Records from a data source
--------------------

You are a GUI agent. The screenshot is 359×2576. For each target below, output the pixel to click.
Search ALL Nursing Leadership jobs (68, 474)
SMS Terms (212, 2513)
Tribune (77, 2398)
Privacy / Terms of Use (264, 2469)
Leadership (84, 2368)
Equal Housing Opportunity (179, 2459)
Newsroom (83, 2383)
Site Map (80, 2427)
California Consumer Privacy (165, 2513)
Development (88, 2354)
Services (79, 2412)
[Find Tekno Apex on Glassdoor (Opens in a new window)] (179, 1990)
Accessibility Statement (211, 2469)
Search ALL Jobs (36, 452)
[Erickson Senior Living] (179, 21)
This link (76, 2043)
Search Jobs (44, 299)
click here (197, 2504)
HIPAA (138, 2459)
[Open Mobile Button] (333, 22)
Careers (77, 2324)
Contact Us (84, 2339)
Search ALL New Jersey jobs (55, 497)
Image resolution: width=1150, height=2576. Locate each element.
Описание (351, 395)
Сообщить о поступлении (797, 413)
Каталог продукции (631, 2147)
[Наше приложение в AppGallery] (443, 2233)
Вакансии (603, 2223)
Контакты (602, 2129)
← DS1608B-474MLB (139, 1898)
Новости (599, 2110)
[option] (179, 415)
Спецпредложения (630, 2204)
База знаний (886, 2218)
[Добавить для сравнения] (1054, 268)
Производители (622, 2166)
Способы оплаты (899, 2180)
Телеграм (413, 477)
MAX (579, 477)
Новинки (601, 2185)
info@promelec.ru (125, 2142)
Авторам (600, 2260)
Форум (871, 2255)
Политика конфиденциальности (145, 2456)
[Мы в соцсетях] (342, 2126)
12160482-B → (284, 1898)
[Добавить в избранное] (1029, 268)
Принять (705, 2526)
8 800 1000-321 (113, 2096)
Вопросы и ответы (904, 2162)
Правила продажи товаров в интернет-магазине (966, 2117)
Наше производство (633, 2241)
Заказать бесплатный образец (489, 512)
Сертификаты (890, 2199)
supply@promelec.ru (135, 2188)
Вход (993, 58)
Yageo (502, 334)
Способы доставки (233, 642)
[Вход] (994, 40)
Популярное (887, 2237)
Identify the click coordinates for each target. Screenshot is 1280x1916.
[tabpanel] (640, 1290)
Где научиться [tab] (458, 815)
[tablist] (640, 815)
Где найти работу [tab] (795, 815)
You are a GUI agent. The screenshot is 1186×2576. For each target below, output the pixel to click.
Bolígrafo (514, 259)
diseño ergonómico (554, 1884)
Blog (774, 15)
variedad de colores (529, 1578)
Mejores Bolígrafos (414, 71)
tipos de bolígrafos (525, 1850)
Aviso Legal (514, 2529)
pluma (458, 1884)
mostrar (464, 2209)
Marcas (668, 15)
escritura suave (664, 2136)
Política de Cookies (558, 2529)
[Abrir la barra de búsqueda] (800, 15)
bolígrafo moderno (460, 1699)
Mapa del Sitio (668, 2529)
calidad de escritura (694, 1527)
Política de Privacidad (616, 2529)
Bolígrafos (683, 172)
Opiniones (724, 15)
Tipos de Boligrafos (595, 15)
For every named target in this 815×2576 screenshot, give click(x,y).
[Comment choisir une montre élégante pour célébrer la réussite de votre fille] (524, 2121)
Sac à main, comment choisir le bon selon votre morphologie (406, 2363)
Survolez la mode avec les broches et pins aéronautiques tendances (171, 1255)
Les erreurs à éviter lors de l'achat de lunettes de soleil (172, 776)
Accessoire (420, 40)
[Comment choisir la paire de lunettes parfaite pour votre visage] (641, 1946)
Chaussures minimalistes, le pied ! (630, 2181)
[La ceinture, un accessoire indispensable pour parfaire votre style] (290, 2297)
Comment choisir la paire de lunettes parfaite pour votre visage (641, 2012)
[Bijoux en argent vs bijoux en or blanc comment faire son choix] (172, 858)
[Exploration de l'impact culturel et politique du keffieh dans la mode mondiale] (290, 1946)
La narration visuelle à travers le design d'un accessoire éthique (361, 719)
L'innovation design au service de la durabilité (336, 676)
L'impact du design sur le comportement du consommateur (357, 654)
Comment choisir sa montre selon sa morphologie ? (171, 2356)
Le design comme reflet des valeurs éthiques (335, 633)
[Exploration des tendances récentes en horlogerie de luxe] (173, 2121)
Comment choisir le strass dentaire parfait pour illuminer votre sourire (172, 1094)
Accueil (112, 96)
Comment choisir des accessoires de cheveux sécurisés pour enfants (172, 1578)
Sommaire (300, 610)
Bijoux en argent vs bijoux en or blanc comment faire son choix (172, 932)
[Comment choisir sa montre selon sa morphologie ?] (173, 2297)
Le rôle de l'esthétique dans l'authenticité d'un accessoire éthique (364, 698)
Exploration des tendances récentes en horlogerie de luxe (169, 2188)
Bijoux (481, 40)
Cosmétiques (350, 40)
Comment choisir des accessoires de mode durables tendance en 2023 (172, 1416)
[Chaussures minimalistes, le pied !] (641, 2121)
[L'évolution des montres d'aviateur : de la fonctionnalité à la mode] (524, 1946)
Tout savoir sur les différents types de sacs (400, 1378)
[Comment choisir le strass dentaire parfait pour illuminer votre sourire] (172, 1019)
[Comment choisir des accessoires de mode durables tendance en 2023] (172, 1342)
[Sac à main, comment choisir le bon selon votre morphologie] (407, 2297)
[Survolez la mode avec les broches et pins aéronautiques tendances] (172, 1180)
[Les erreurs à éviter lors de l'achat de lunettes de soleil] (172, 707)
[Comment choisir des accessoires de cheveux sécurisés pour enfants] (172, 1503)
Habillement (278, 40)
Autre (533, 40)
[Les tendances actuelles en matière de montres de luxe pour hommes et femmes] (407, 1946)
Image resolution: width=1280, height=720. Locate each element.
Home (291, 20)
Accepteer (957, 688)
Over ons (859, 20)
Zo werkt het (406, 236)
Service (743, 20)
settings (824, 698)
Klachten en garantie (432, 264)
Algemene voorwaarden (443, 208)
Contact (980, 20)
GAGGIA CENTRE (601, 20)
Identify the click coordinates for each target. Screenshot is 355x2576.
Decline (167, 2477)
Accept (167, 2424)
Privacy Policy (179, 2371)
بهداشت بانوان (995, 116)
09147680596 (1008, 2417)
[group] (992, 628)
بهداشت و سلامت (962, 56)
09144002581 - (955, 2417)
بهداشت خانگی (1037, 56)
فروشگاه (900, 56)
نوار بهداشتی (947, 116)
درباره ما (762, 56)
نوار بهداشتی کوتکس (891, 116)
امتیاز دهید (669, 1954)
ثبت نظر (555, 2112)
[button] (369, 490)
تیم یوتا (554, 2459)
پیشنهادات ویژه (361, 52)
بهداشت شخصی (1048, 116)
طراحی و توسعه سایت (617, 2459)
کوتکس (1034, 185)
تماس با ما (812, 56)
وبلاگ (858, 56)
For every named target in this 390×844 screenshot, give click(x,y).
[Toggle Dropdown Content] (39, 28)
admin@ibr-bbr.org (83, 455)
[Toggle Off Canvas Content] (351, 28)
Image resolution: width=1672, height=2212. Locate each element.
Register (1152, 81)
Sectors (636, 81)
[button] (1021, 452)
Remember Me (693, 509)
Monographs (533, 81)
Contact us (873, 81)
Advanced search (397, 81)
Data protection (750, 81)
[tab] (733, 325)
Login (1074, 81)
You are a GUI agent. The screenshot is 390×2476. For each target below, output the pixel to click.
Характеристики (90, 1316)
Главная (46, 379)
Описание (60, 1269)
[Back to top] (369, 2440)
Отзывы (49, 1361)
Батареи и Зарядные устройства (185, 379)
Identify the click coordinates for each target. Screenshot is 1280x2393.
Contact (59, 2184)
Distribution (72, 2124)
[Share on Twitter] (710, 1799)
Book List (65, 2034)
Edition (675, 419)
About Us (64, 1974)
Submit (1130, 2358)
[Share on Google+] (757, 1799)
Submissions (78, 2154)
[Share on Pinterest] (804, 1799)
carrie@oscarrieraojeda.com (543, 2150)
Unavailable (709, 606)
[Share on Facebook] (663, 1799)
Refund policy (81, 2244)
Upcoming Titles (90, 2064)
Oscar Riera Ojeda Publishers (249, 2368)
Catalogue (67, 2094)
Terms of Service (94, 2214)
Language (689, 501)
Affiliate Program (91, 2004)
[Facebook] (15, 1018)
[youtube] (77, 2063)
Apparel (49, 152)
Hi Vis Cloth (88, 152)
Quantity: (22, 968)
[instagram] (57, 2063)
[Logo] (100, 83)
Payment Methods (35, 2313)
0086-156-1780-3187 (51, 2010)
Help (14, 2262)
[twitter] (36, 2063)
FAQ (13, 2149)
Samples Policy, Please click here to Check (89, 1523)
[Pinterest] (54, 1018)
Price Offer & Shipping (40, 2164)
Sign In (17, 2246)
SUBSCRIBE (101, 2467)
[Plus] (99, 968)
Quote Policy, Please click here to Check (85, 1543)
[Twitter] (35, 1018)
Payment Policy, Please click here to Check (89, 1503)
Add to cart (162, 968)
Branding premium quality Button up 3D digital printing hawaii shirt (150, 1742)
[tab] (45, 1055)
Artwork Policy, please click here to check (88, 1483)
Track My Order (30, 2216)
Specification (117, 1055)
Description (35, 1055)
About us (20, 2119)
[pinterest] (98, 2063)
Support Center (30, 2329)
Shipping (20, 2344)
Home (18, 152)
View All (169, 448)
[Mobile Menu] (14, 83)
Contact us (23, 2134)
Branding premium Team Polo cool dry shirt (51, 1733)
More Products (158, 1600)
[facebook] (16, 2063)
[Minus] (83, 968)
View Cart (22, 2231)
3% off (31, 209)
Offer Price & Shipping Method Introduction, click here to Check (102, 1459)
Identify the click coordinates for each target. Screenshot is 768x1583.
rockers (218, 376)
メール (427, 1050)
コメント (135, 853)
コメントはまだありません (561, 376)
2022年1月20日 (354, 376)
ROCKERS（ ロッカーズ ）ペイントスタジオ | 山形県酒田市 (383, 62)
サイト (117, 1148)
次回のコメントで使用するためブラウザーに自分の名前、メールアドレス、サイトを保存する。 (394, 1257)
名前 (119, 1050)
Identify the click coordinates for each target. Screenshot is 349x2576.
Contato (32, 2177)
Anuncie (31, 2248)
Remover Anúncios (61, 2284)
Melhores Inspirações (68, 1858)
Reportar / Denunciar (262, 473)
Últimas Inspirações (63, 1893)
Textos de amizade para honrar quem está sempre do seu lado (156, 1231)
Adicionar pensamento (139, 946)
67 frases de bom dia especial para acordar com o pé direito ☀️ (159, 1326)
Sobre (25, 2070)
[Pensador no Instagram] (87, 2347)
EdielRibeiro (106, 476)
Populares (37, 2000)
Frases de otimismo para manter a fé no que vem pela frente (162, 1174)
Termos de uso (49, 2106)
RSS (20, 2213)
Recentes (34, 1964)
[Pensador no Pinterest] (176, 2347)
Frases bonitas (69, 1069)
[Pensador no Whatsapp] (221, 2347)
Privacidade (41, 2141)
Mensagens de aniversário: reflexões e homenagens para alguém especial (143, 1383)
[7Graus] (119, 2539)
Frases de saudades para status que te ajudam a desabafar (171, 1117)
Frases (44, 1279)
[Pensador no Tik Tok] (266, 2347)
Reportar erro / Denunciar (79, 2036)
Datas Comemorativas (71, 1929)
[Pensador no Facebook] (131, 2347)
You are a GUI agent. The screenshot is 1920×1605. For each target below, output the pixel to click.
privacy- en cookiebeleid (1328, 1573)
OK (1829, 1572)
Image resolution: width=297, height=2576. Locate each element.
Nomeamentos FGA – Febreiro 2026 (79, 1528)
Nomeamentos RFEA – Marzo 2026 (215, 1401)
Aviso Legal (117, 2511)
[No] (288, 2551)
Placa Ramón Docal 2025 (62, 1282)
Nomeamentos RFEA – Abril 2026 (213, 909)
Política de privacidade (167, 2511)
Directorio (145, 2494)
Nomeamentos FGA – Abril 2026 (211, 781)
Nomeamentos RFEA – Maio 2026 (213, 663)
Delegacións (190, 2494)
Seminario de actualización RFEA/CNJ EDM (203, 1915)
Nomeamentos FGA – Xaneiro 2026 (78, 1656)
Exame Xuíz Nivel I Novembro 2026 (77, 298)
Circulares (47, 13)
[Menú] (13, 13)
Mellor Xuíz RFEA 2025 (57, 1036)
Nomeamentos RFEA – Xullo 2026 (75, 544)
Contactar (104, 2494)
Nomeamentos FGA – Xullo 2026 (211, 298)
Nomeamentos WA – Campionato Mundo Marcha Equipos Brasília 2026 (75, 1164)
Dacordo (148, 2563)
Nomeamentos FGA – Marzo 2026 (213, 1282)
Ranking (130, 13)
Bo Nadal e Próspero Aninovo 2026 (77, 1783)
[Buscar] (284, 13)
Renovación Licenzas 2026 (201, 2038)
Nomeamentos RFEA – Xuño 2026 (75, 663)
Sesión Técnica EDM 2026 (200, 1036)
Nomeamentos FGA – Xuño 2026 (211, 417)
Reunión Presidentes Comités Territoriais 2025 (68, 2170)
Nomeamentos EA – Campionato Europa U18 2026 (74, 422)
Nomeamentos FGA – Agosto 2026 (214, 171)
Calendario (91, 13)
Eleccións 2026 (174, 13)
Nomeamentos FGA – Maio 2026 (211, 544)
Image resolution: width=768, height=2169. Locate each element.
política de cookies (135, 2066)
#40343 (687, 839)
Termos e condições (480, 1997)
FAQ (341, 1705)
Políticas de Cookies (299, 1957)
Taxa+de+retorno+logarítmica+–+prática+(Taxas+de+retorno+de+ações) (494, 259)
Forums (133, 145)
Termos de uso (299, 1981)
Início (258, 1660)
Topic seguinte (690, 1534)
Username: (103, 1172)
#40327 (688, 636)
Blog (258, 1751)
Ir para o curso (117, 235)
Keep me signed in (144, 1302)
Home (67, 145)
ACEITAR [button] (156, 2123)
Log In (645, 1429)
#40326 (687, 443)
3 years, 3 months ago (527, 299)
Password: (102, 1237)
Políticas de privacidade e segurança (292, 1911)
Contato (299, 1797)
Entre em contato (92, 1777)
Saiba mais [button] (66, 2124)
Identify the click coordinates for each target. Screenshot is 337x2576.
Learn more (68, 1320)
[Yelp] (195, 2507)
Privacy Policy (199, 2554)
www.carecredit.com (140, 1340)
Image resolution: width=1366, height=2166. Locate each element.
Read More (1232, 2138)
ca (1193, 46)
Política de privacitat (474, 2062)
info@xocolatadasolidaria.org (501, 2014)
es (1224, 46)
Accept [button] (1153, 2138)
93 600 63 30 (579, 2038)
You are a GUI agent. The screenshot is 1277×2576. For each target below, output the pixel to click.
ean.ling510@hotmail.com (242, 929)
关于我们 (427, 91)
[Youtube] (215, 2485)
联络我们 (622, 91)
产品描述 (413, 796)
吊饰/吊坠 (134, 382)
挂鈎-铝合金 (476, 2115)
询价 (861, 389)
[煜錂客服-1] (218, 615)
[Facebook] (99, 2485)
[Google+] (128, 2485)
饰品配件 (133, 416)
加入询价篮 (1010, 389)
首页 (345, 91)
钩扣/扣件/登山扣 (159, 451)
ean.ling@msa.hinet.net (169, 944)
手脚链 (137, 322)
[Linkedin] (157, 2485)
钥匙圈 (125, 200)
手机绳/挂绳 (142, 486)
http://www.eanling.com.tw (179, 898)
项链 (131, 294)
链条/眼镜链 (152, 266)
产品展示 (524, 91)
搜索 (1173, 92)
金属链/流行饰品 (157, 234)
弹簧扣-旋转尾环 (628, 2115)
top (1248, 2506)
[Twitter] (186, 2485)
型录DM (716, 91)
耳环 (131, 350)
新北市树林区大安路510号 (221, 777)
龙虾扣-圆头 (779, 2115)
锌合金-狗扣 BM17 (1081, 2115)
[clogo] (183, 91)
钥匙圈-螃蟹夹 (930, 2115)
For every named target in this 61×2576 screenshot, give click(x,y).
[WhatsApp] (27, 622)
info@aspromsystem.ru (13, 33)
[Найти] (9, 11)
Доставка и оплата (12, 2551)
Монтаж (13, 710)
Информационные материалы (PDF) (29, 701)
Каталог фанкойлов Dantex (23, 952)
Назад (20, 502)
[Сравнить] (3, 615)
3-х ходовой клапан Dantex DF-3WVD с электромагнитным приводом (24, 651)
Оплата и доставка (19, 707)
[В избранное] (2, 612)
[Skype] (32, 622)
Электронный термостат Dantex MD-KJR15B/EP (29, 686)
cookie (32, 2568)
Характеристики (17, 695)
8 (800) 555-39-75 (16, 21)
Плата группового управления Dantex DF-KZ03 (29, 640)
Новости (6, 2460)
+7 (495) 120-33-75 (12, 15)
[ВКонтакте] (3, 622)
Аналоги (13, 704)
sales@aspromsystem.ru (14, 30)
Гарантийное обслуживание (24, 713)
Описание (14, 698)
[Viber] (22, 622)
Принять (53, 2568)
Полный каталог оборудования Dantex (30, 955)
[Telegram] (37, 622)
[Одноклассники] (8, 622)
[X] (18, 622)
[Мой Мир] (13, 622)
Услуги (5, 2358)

--------------------

▶ [What you will do] In the entries above, one line contains "67 frases de" and another contains "Directorio (145, 2494)". Reproduce exactly those two lines and the lines between them, nothing else.

▶ [Answer section]
67 frases de bom dia especial para acordar com o pé direito ☀️ (159, 1326)
Sobre (25, 2070)
[Pensador no Instagram] (87, 2347)
EdielRibeiro (106, 476)
Populares (37, 2000)
Frases de otimismo para manter a fé no que vem pela frente (162, 1174)
Termos de uso (49, 2106)
RSS (20, 2213)
Recentes (34, 1964)
[Pensador no Pinterest] (176, 2347)
Frases bonitas (69, 1069)
[Pensador no Whatsapp] (221, 2347)
Privacidade (41, 2141)
Mensagens de aniversário: reflexões e homenagens para alguém especial (143, 1383)
[7Graus] (119, 2539)
Frases de saudades para status que te ajudam a desabafar (171, 1117)
Frases (44, 1279)
[Pensador no Tik Tok] (266, 2347)
Reportar erro / Denunciar (79, 2036)
Datas Comemorativas (71, 1929)
[Pensador no Facebook] (131, 2347)
You are a GUI agent. The screenshot is 1920×1605. For each target below, output the pixel to click.
privacy- en cookiebeleid (1328, 1573)
OK (1829, 1572)
Image resolution: width=297, height=2576. Locate each element.
Nomeamentos FGA – Febreiro 2026 (79, 1528)
Nomeamentos RFEA – Marzo 2026 (215, 1401)
Aviso Legal (117, 2511)
[No] (288, 2551)
Placa Ramón Docal 2025 (62, 1282)
Nomeamentos RFEA – Abril 2026 (213, 909)
Política de privacidade (167, 2511)
Directorio (145, 2494)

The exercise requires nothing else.